## INSTRUCTIONS TO FOLLOW
In the listing that follows, the lines starting at the one containing "This screenshot has height=952, width=1270." and ending at the one containing "Select the All search tab" are to be returned exactly, both boundary lines included, and no others.

## SUPPLIED RECORDS
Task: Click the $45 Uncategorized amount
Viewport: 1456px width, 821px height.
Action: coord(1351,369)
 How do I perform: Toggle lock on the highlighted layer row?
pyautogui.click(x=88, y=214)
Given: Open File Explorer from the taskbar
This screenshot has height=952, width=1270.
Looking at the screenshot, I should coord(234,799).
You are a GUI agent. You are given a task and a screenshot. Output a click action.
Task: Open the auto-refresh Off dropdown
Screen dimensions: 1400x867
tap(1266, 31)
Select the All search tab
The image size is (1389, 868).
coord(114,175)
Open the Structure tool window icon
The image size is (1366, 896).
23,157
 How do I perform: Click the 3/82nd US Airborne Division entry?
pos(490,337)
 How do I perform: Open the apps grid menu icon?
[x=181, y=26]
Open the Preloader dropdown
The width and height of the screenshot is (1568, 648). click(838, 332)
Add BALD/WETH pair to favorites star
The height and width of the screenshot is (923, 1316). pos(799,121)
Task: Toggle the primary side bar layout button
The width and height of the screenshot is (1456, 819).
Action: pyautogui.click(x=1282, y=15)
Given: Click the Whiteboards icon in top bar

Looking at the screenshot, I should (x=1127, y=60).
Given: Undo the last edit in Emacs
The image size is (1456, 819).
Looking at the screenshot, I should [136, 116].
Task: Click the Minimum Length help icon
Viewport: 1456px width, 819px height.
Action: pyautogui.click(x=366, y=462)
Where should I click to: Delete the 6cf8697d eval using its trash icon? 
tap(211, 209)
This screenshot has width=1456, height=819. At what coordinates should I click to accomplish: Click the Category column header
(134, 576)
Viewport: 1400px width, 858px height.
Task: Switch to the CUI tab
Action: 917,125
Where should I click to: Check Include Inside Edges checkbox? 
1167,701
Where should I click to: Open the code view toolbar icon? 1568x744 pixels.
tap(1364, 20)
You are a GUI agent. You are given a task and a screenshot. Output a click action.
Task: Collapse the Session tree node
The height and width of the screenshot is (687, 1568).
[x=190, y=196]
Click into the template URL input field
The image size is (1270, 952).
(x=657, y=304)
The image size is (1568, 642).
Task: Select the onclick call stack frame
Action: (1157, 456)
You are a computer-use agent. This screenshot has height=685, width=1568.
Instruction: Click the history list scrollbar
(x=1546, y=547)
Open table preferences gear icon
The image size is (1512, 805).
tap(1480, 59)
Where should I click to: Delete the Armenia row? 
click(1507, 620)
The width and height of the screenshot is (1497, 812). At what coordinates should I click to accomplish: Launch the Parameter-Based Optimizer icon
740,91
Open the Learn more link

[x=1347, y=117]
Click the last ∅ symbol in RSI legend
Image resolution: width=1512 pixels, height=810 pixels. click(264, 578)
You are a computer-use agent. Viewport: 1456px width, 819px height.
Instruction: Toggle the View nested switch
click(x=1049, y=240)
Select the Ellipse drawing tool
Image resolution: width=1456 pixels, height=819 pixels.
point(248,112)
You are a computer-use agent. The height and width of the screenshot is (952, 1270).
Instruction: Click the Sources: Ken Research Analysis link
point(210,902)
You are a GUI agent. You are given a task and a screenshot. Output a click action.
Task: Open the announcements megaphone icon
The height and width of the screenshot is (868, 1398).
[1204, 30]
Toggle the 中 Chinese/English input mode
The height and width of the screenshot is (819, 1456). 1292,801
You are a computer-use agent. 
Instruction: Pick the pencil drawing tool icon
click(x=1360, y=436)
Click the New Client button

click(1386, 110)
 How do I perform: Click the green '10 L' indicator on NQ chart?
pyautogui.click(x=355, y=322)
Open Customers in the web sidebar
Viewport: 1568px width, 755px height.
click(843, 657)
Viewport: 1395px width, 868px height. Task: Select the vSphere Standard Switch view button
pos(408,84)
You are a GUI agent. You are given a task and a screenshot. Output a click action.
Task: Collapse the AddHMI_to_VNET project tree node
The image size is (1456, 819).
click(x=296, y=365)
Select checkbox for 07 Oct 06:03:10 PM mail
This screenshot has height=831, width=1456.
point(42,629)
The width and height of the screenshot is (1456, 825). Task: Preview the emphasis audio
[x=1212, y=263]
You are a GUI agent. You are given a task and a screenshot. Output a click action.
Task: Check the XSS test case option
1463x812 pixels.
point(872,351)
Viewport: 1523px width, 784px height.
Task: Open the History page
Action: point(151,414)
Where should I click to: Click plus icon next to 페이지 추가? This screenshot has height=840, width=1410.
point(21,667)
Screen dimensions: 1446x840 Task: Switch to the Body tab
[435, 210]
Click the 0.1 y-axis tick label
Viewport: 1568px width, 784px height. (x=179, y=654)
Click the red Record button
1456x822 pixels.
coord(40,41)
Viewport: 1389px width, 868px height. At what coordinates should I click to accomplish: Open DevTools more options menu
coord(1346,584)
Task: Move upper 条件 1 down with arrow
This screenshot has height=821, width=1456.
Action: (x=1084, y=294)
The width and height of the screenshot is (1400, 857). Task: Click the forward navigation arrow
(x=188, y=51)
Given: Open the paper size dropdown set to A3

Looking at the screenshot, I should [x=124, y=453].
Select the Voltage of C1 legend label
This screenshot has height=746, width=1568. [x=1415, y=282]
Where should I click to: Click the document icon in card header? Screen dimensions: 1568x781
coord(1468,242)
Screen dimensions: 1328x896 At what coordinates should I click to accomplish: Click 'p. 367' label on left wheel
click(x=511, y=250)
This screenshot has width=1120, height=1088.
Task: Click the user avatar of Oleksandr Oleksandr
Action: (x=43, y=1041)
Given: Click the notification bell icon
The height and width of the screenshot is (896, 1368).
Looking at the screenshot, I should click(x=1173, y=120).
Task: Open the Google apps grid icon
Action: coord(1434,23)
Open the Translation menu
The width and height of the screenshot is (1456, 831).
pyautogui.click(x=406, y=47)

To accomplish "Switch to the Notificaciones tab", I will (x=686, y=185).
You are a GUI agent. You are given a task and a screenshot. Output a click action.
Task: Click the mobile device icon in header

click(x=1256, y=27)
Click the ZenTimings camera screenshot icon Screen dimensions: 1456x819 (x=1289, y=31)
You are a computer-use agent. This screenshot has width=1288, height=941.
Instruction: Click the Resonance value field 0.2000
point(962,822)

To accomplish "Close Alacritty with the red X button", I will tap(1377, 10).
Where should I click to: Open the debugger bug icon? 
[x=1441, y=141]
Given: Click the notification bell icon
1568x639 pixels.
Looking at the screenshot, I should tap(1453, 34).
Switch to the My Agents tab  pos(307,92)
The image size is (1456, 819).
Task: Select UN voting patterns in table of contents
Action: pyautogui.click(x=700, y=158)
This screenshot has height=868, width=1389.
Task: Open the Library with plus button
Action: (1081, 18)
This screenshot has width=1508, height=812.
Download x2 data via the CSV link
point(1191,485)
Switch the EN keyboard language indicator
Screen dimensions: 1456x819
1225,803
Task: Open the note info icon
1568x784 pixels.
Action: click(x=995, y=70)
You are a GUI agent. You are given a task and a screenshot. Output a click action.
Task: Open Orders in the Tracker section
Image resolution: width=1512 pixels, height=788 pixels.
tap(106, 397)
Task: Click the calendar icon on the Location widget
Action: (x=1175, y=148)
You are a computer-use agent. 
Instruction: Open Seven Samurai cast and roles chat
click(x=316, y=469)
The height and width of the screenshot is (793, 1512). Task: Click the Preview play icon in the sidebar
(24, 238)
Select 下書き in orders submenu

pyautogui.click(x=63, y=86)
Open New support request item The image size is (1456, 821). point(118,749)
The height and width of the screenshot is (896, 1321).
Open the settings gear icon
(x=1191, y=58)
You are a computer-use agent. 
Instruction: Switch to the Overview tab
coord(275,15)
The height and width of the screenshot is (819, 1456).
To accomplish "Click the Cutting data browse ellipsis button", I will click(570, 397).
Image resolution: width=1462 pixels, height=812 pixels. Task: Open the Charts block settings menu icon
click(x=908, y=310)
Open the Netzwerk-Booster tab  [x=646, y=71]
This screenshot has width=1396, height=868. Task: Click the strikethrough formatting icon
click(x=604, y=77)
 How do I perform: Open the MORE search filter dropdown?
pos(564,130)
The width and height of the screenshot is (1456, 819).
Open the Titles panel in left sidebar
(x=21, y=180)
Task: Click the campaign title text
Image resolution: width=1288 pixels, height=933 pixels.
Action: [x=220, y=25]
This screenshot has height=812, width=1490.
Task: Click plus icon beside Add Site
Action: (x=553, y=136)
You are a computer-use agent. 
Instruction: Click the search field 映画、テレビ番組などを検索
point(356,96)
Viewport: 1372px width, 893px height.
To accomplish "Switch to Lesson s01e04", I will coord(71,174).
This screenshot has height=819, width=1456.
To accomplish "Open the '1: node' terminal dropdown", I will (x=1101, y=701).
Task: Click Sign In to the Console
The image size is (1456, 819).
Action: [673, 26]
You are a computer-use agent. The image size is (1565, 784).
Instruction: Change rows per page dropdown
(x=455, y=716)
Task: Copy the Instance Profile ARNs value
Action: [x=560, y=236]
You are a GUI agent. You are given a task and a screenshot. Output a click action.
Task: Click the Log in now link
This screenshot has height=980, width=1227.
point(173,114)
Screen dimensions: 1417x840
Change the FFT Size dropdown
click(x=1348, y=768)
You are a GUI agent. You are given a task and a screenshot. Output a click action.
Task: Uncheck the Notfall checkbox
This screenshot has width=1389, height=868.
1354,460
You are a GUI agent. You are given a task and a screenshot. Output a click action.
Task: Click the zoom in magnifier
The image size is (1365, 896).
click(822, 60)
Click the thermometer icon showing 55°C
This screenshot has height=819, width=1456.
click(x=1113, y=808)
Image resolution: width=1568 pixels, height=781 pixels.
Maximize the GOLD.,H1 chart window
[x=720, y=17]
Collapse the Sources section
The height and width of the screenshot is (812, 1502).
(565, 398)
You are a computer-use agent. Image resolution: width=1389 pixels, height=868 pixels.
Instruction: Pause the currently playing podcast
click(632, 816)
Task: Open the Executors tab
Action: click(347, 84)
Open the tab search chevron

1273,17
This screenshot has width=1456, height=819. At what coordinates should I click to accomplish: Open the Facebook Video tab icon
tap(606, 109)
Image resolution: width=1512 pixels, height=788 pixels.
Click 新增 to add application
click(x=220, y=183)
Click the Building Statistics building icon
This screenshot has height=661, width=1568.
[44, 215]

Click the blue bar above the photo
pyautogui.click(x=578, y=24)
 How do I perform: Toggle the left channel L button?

## ANSWER SECTION
This screenshot has height=952, width=1270.
Looking at the screenshot, I should coord(234,799).
You are a GUI agent. You are given a task and a screenshot. Output a click action.
Task: Open the auto-refresh Off dropdown
Screen dimensions: 1400x867
tap(1266, 31)
Select the All search tab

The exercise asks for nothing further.